By Alyssia Tadic, US History, 7th period. 12/17/14

What are the Bill of Rights?

The Bill of Rights is a list of amendments in the Constitution that explain an American's (or state's) rights.

Bill #1:

Freedom of Speech, Press, and Religion

You're allowed to say, write, or worship anything you want. The government isn't allowed to say anything about it.

Court Case: Supreme Court Rules to Protect Written Profanity

Court Case Summary: A person in 1968 wore a coat with profanity against Draft and was taken to court.

Bill #2:

Right to Bear Arms

You have the right to keep weapons/guns at home.

Court Case: US V. Miller

Court Case Summary: Miller was knowingly transporting a firearm (Shotgun).

Bill #3:

Privacy at Home

Authorities (anyone, really) aren't allowed to barge in and take over your property.

Court Case: Nevada Man Says the 3rd Amendment was violated

Court Case Summary: Homeowner said police forcibly entered to gain a "tactical advantage" in resolving a domestic violence incident next door.

Bill #4:

Unreasonable Search and Seizure

Authorities need a search warrant to be able to look through your property and/or confiscate it.

Court Case: John Wilkes

Court Case Summary: John Wilkes had papers against the king that were found while officials were searching him and his house. Along with that, the officials confiscated the papers.

Bill #5:

Double Jeopardy, Self incrimination, & Due Process of the Law

You can't go to court twice for a capital crime (A serious crime, usually involving murder). This amendment also gives you the right to choose not to answer questions during your trial.
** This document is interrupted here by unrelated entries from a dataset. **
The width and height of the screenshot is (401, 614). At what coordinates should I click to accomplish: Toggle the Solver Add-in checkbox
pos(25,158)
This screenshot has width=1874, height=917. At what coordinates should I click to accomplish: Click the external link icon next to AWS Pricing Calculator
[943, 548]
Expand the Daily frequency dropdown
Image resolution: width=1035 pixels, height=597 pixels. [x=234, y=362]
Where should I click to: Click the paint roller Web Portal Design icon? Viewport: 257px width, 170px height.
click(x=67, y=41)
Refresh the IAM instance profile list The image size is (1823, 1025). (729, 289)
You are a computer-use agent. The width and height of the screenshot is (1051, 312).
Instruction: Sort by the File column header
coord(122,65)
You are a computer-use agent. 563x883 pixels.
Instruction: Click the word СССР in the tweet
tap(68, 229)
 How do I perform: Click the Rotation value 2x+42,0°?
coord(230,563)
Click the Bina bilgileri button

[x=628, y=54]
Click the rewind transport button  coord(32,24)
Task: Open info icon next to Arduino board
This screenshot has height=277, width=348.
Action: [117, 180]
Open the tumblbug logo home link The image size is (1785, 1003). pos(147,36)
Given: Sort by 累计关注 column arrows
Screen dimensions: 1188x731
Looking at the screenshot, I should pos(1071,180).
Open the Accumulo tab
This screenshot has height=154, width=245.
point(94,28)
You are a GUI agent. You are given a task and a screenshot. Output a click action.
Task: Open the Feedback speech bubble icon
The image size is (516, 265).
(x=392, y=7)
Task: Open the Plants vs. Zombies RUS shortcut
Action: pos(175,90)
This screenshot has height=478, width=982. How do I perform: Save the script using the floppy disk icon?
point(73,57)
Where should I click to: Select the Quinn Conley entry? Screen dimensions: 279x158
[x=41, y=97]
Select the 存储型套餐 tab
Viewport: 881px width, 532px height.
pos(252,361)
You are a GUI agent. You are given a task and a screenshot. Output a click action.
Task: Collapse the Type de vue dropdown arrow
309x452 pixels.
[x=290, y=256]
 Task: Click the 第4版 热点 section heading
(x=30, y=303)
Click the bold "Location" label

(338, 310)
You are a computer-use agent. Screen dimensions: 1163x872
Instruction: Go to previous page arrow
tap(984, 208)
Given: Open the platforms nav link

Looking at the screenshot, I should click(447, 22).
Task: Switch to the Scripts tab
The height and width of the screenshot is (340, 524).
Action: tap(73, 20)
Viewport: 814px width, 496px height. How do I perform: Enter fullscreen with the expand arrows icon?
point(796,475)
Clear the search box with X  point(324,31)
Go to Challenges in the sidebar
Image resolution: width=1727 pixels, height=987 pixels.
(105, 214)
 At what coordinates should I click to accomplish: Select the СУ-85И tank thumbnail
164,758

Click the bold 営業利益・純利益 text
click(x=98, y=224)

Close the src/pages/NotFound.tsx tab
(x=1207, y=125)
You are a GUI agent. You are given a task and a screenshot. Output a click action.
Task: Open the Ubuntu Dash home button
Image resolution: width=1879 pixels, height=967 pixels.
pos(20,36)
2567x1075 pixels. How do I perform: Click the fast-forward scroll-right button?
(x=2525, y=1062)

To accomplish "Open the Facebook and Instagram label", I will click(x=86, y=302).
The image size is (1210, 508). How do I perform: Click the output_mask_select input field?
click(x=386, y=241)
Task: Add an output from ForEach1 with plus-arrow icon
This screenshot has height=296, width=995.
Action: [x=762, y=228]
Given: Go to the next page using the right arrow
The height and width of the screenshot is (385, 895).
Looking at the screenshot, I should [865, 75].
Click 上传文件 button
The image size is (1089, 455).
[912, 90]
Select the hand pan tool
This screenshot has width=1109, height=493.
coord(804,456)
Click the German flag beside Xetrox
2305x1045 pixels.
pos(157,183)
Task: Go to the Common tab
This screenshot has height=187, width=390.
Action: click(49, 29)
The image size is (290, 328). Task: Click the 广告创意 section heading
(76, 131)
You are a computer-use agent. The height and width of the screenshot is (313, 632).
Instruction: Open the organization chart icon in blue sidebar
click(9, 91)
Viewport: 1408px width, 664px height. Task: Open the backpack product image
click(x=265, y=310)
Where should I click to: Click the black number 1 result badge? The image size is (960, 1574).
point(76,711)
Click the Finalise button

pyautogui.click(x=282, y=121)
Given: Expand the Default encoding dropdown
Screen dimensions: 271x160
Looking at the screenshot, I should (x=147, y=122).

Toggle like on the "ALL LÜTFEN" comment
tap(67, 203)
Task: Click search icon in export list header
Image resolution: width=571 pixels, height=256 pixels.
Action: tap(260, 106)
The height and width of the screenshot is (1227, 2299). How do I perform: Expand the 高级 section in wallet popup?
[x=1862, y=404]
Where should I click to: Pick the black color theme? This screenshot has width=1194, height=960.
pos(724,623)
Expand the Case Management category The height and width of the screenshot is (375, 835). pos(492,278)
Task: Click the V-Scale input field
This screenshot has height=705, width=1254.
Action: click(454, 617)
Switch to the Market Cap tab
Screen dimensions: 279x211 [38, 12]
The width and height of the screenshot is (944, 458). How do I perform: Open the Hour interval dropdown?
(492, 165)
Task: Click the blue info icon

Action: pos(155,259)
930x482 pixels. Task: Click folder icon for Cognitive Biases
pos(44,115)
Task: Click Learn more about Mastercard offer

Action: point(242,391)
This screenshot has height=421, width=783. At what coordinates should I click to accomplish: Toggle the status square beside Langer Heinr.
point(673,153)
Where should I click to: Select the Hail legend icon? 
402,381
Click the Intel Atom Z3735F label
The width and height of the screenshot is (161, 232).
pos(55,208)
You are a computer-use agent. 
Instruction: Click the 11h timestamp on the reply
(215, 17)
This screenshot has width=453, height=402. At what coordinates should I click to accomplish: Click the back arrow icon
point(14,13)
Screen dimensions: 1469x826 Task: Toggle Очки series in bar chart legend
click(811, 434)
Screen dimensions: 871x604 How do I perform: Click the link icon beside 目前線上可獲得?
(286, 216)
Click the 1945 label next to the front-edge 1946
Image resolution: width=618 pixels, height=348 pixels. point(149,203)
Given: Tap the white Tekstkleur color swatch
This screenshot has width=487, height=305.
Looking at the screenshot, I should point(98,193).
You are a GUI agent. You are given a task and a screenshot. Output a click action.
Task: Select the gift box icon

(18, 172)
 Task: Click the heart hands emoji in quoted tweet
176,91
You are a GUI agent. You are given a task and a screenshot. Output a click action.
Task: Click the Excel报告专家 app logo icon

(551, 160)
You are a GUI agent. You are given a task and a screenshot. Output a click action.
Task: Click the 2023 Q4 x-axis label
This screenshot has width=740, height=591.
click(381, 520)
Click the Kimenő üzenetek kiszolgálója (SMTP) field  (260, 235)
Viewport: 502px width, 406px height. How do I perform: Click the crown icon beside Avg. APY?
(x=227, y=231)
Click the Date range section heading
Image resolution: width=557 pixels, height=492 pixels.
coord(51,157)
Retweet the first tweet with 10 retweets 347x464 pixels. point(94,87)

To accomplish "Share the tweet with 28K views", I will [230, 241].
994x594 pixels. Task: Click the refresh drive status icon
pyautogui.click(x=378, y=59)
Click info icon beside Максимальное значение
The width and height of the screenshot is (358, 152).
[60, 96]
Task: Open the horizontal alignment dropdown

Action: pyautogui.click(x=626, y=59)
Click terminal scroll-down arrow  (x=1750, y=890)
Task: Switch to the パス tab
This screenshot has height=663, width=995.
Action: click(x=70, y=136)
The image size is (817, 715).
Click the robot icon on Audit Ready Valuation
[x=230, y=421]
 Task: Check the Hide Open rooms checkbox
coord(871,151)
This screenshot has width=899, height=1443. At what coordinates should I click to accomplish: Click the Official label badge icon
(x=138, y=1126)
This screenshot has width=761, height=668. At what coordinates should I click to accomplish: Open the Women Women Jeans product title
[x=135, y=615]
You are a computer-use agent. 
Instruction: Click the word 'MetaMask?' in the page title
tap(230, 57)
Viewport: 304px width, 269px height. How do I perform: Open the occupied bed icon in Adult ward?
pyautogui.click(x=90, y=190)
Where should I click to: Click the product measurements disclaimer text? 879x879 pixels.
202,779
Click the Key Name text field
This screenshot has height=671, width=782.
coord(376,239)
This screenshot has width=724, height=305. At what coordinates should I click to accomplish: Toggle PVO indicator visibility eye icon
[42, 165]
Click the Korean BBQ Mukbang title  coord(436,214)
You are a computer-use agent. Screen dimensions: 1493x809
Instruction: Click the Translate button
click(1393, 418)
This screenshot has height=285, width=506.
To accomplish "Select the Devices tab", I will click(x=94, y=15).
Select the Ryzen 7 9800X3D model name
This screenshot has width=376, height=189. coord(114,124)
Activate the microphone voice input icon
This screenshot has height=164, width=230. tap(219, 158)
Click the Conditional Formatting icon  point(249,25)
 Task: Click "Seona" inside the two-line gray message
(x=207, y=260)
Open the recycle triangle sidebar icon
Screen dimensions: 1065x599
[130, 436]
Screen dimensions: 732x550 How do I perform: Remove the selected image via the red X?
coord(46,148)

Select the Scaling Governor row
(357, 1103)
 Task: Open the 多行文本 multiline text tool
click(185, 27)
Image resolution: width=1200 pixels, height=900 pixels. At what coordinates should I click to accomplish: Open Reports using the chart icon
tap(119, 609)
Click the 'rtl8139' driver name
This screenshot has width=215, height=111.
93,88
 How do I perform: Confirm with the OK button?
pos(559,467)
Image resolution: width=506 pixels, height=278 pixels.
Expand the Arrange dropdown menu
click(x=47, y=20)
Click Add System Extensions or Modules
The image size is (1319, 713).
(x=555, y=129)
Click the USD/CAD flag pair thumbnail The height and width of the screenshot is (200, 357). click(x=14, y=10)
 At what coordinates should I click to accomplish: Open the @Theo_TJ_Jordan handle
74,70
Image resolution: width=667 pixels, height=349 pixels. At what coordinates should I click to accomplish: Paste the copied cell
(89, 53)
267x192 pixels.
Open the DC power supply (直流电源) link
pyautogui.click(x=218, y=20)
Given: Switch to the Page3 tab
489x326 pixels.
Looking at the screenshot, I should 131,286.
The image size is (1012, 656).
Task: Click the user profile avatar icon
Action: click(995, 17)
Court Case: Salinas V. Texas

Court Case Summary: 2 brother were shot in Houston. There were no witnesses, but only shotgun shell casings as evidence. Salinas was a prime suspect, especially when he refused to talk after officials found his gun.

Bill #6:

Rights of Accused in Criminal Cases

Your trial should happen ASAP. You shouldn't just stay in jail and wait to be tried when there's a chance you are innocent. Also, your trial must be in public. You can have a lawyer (The government may provide you with one) and a witness. You are allowed to tell your side of the story.

Court Case: Barker V. Wingo

Court Case Summary: In 1958, an elderly couple was killed. One of the suspects was Willie Barker. Manning, another suspect, was tried six times. In 1963, after Manning was found guilty, the Commonwealth moved Barker’s trial. Barker believed that his right to a speedy trial had been violated.

Bill #7:

Right to Jury Trial

You can have the jury settle civil cases that involve a lot of money. Once the case is decided, it can't be brought up again (Even in other courts).

Court Case: Tull V. US

Court Case Summary: The Federal Government sued a real estate developer for a violation of the Clean Water Act, a law allowing the Government to recover civil penalties and request injunctions. The Petitioner, Tull, asked for a jury trial on the civil penalties issue and was denied. Government sought $22,890,00 in civil penalties.

Bill #8:

Preventing Cruel/Unusual Punishment

The punishment must fit the crime. If you are caught for stealing, for example, you cannot be punished with death, as it is too extreme.

Court Case: Waters-Pierce V. Crane

Court Case Summary: The Waters-Pierce Oil Co. was charged by Martin M. Crane for breaking the Texas antitrust law. Crane stated Waters-Pierce violated the Standard Oil of New Jersey trust agreement. The company was sentenced to a penalty of revocation of the company's charter and cancellation of its permit to do business in Texas, along with a fine of over $1.6 million dollars. In the 1900's, the U.S Supreme Court upheld the state courts' rulings. However, Water-Pierce declared in their counter suit that the large fine violated the eighth amendment.

Bill #9:

Rights Retained by People

The government is not allowed to take away any rights from the people.

Court Case: Roe V Wade

Court Case Summary: Roe wanted to abort a baby, but thought that the 9th amendment was being taken away from her because she thought her right to privacy was taken away.

Bill #10:

Limiting Federal Powers

If the Constitution doesn't specifically give a certain power to do something, the states automatically have that power.

Court Case: McCulloch V. Maryland

Court Case Summary: The Court ruled that the federal government had the power to create a national bank. It held that the creation of a bank was an implied power under Article I, section 8. Chief Justice John Marshall pointed out that while the word “bank” did not appear in Congress’s powers, the creation of a bank was a means of executing its listed powers.